*WHAT IS EXPECTED*.
Look for the line with "Task: Click the XbeanEXP.java file icon"; please transcribe it and every later line in the entries exactly, up to the end, leaving pictures out.
═══ EXTRACTED MATERIAL
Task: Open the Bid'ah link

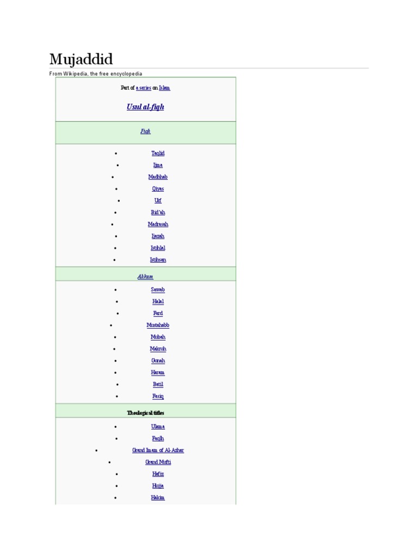Action: coord(158,213)
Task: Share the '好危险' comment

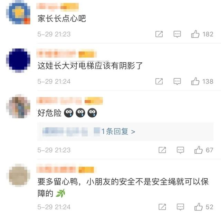Action: [162, 150]
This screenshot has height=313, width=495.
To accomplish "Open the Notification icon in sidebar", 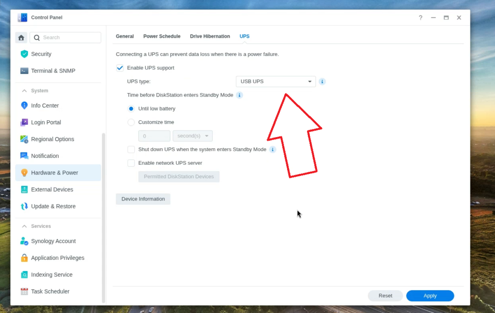I will (x=24, y=156).
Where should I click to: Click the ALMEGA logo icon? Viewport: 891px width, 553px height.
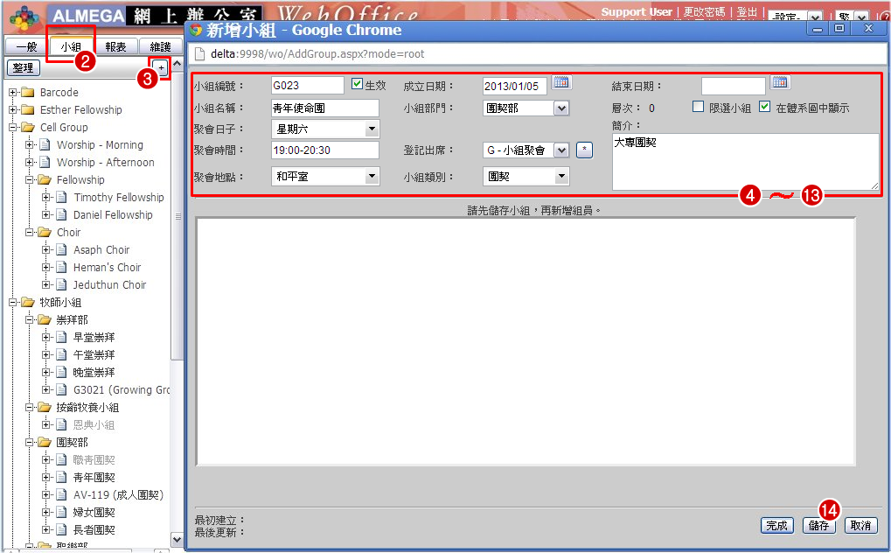coord(25,17)
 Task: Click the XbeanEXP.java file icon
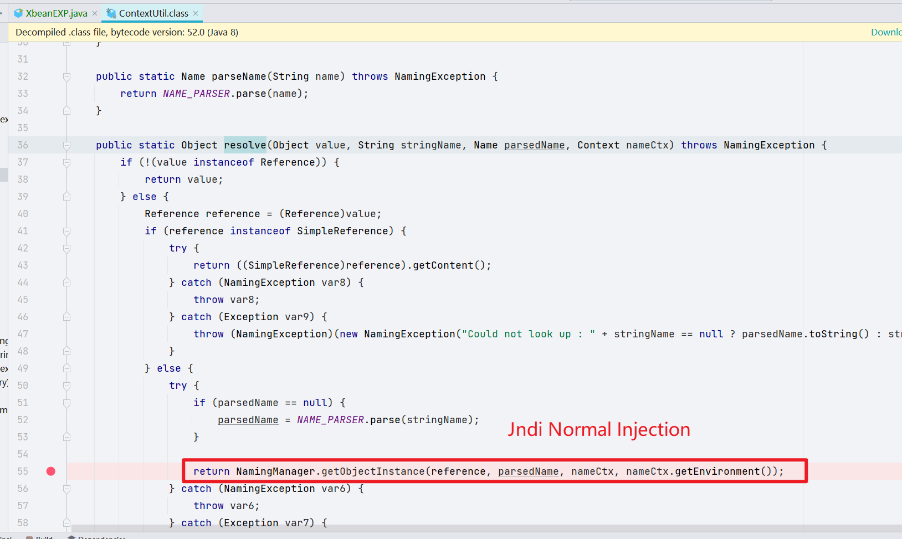coord(18,13)
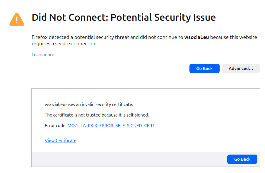Click 'wsocial.eu' in the advanced panel text
The height and width of the screenshot is (173, 265).
tap(55, 104)
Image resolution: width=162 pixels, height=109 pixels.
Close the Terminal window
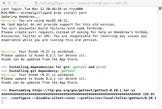pyautogui.click(x=4, y=3)
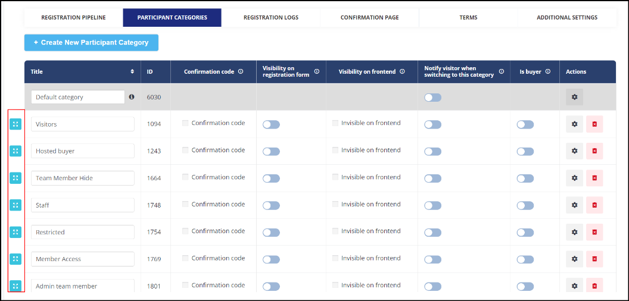Sort table by Title column arrows
Screen dimensions: 629x301
[132, 72]
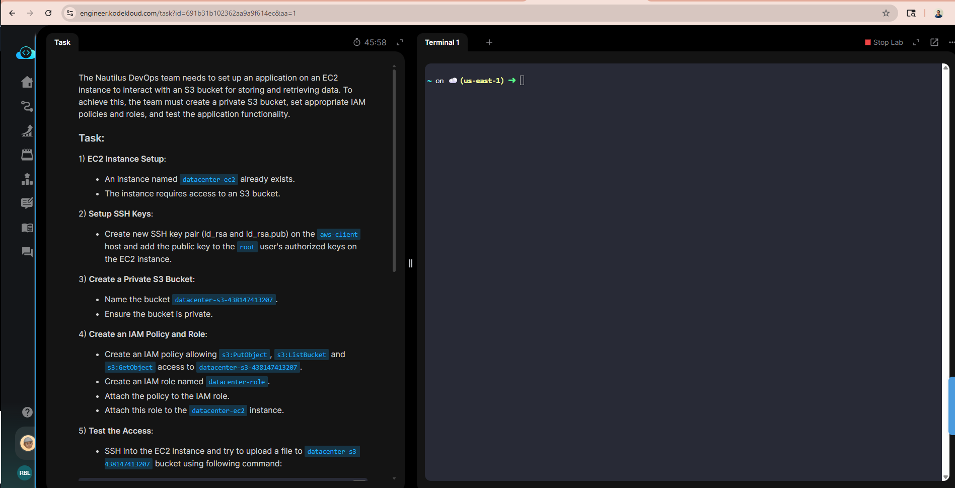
══════
*WRITTEN SOLUTION*.
 Task: Click the XbeanEXP.java file icon
coord(18,13)
Click 'wsocial.eu' in the advanced panel text
The height and width of the screenshot is (173, 265).
tap(55, 104)
Image resolution: width=162 pixels, height=109 pixels.
Close the Terminal window
pyautogui.click(x=4, y=3)
Sort table by Title column arrows
Screen dimensions: 629x301
[132, 72]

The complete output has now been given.